Frustrated, I told her that she should find a better plastic surgeon and walked out.
My voice is deep. Always has been, always will be.
And, to make matters worse, I am not your typical "girly-girl."
I die for the New York Rangers, have maybe two dresses in my closet but three shelves full of hand-me-down sweatshirts from my brother and Adidas pants. I do not own a "blouse" nor do I plan on owning one except maybe for business-casual occasions.
Naturally, when a deep voice is paired with a sports-oriented, athletic short-loving, sarcastic girl who couldn't tell you the difference between a stiletto and an average high-heel, I GUESS things can seem "off." However, regardless of the difference you see/hear, no one has the right to make someone feel bad about themselves.
What I always struggled with the most is how (most, moral, common-sense) people will never tell someone they don't know, who may be overweight, that "they're fat" or that they don't like the shirt that they're wearing. Yet, because my voice is not something physically seen, it has become fair game for strangers and acquaintances alike to judge and make comments about.
I used to break down into hysterics when I heard a comment about my voice, whether I was six years old or seventeen years old.
There are times that I still do because I am so fed up and just completely bamboozled by the fact that at the age of twenty, there are still people who just have a blatant disregard for others' feelings and a lack of understanding of what is okay to say and what is not okay to say.
But, just like I ask those people not to judge me, I suppose I can't judge them on their lack of common sense and respect for others.
I'd be lying if I said that the hundreds of thousands of comments I've heard and received targeted at my voice growing up did not play a role in my life. I used to want to be a sports broadcaster. I no longer want to be heard on the radio or seen on TV; snarky comments about my voice being one of the reasons why (among others, like a change of interest and just overall life experiences).
I'd be lying if I said that my struggle with public speaking didn't partially stem from negative feedback about my voice.
I'd be lying if I said that there weren't days I tried to talk as little as possible because I didn't want to be judged and that I am sometimes hesitant to introduce myself to new people because I'm scared my voice will scare them away.
I would also be lying if I said that my voice didn't make me who I am.
I joke constantly about it now, because half the shit that comes out of my mouth mixed with my actions, interests, beliefs, etc., would sound absolutely WHACK if I had a high-pitched "girly" voice.

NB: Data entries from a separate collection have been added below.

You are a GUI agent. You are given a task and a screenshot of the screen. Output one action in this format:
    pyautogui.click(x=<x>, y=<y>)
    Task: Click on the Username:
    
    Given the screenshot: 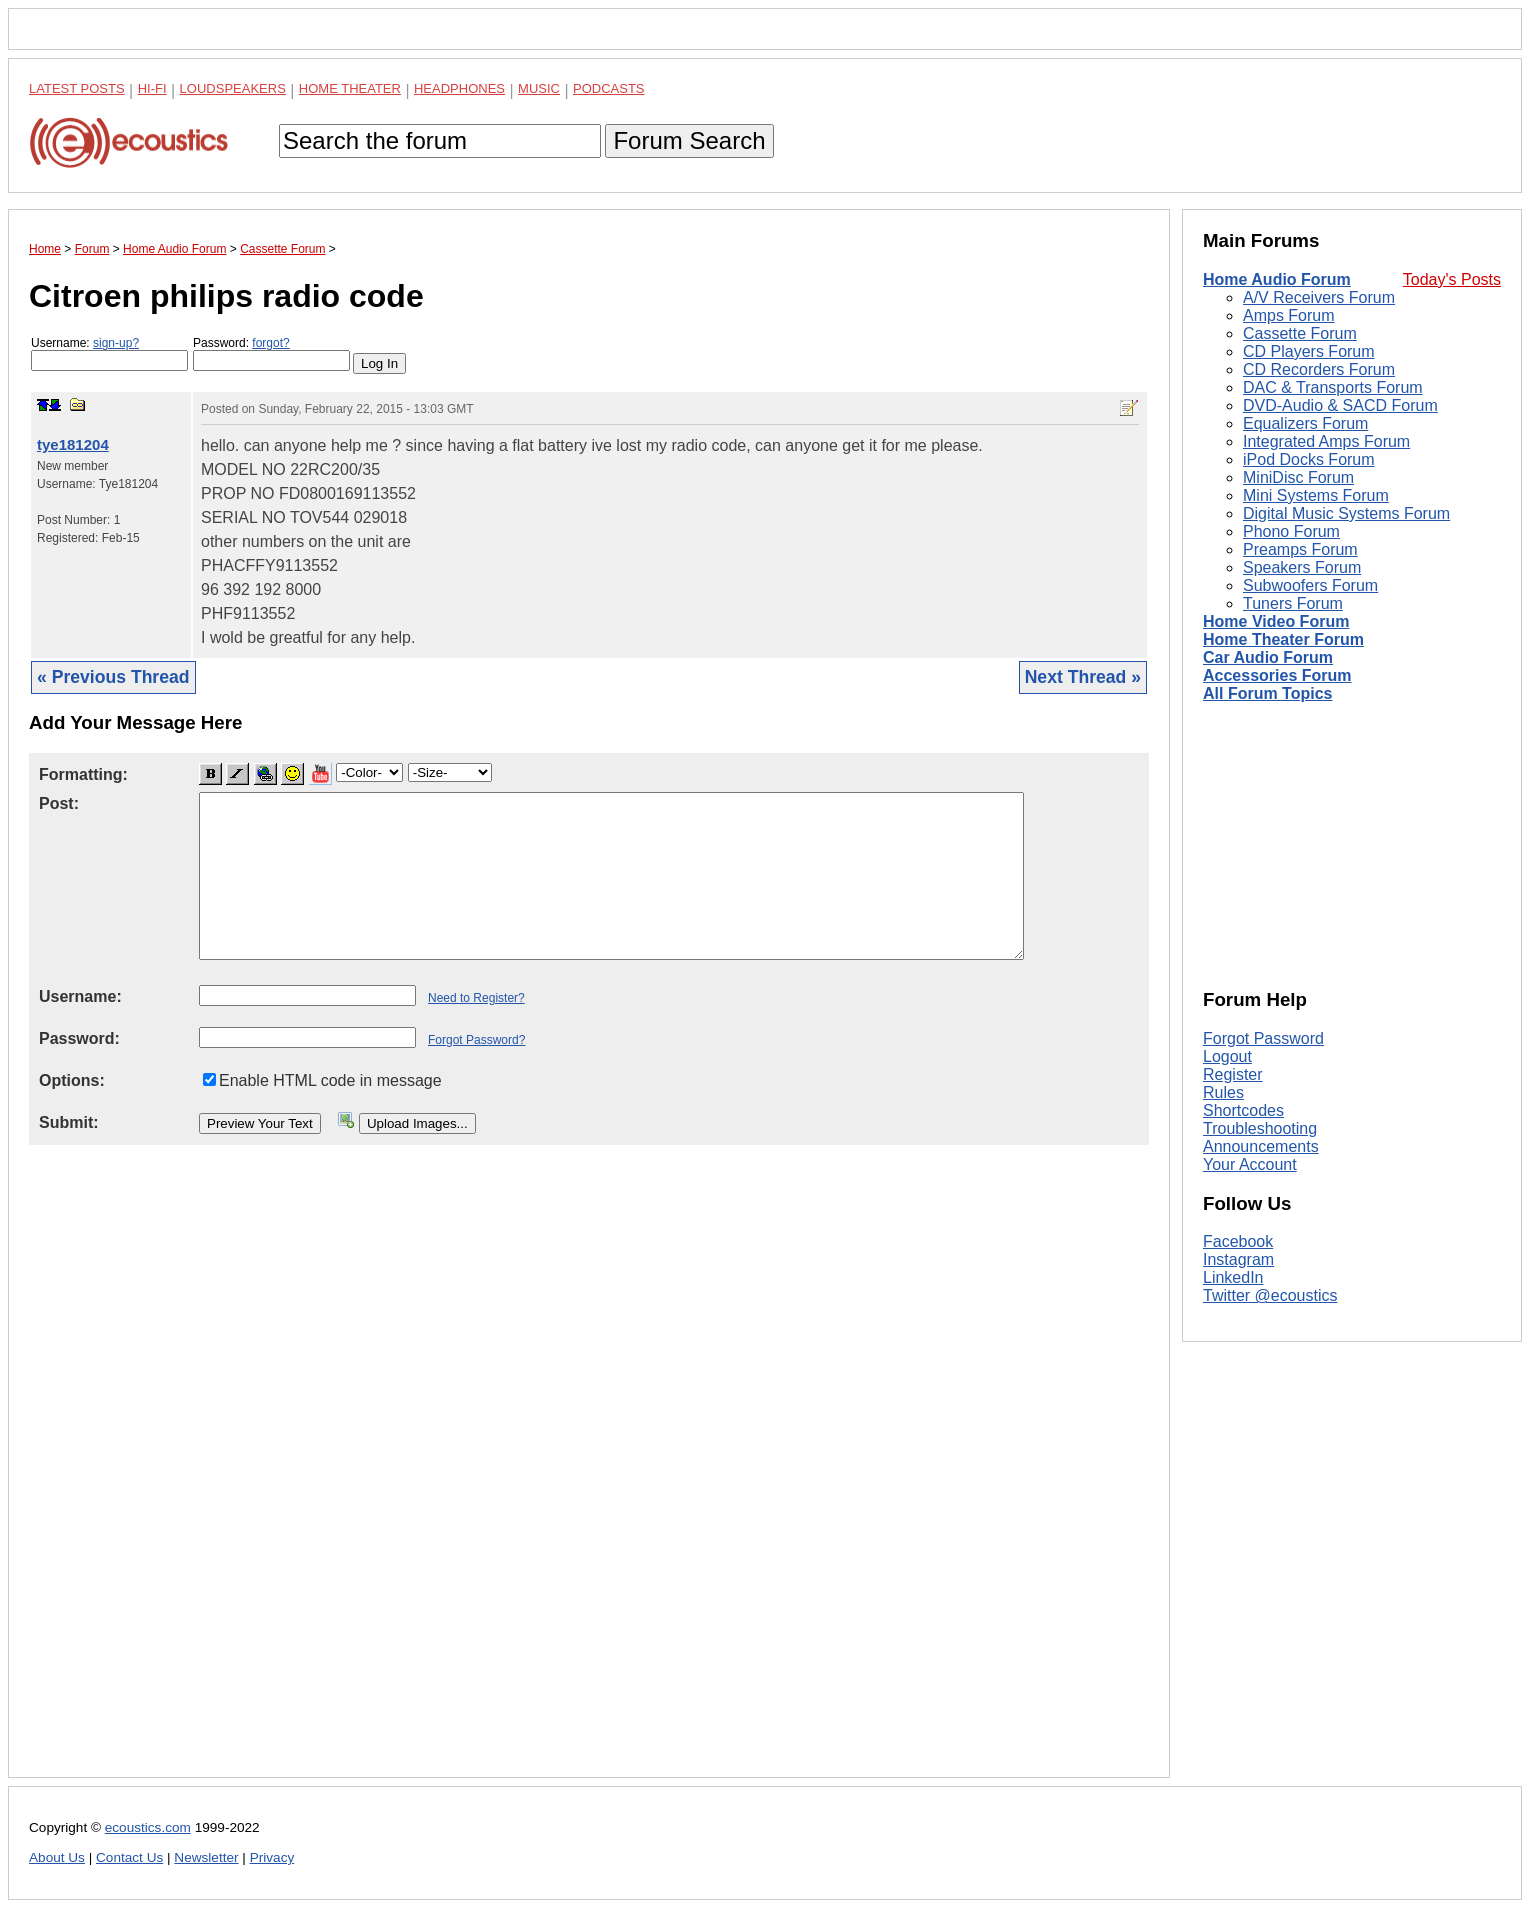 What is the action you would take?
    pyautogui.click(x=109, y=353)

My voice matches my personality perfectly, and the criticism I have and continue to receive for my "manly" sounding voice has helped shaped me into who I am today. I have learned to love my voice when people have relentlessly tried to make me hate it. I have learned to take the frustration I felt towards my voice and turn it into sympathy for those who have something going on in their life, and therefore feel compelled to make a comment about me, a stranger's voice, to make themselves feel better.
I've learned that to laugh at yourself is to love yourself.
And, I say this not for sympathy. Not for someone to say, "Wait, Syd, I love your voice!"
I say this because I want it to be a reminder for people to watch what they say, and use that noggin before you speak. I say this because I also want to be the voice (haha, get it, 'voice') for those who feel like they've lost theirs.
My voice is deep. Always has been, always will be. And I wouldn't have it any other way.
So no, I would not be a good alto in a choir because I think I'm tone deaf. And, when you call MY phone number, it is very unlikely that it is my brother or dad answering. Just say hello, because 99.9% of the time, if it's ME you're calling, it's ME that's answering.
Dr. Suess said, "A person's a person no matter how small."
Now I'm saying, "A girl is a girl no matter her octave."